» **ABOUT THIS EXERCISE**
Lines with the word "trùng": copy all of them from the entries below.

» **DATASET**
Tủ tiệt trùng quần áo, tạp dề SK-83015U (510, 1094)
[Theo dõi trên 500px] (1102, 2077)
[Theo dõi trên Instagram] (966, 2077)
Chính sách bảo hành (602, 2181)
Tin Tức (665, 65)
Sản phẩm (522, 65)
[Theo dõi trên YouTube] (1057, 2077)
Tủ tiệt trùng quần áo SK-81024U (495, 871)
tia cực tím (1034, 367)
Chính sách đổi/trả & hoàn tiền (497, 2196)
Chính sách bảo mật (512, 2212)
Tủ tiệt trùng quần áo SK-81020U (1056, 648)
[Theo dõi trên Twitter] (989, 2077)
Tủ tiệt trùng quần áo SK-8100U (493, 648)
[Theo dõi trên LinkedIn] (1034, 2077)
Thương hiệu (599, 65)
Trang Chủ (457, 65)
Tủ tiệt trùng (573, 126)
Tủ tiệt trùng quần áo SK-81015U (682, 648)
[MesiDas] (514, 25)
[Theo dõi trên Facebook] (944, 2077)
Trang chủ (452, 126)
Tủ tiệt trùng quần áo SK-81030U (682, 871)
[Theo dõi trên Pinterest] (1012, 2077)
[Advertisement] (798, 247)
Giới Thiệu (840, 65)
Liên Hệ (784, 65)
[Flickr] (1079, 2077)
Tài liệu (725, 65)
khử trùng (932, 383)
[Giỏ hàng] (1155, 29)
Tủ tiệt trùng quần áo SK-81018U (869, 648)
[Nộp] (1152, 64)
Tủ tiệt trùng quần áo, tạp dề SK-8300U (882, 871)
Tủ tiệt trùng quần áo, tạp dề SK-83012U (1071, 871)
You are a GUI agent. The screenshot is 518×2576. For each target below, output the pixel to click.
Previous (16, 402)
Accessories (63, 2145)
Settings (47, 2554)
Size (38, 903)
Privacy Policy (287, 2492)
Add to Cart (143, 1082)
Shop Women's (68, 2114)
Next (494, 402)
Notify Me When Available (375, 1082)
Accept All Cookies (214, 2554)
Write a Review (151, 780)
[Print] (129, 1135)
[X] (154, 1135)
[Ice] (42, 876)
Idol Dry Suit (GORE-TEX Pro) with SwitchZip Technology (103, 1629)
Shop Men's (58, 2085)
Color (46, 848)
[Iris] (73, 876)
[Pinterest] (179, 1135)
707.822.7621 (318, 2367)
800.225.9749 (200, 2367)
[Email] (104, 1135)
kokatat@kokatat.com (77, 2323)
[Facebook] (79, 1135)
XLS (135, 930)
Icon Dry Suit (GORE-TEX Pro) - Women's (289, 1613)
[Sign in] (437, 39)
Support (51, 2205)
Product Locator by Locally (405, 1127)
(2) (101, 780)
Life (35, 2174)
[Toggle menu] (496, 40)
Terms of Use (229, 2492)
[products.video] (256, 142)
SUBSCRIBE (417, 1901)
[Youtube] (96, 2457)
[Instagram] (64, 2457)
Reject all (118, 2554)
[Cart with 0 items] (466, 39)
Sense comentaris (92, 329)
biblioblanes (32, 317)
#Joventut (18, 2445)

» **SOLUTION FOR THIS PROBLEM**
Tủ tiệt trùng quần áo, tạp dề SK-83015U (510, 1094)
Tủ tiệt trùng quần áo SK-81024U (495, 871)
Tủ tiệt trùng quần áo SK-81020U (1056, 648)
Tủ tiệt trùng quần áo SK-8100U (493, 648)
Tủ tiệt trùng (573, 126)
Tủ tiệt trùng quần áo SK-81015U (682, 648)
Tủ tiệt trùng quần áo SK-81030U (682, 871)
khử trùng (932, 383)
Tủ tiệt trùng quần áo SK-81018U (869, 648)
Tủ tiệt trùng quần áo, tạp dề SK-8300U (882, 871)
Tủ tiệt trùng quần áo, tạp dề SK-83012U (1071, 871)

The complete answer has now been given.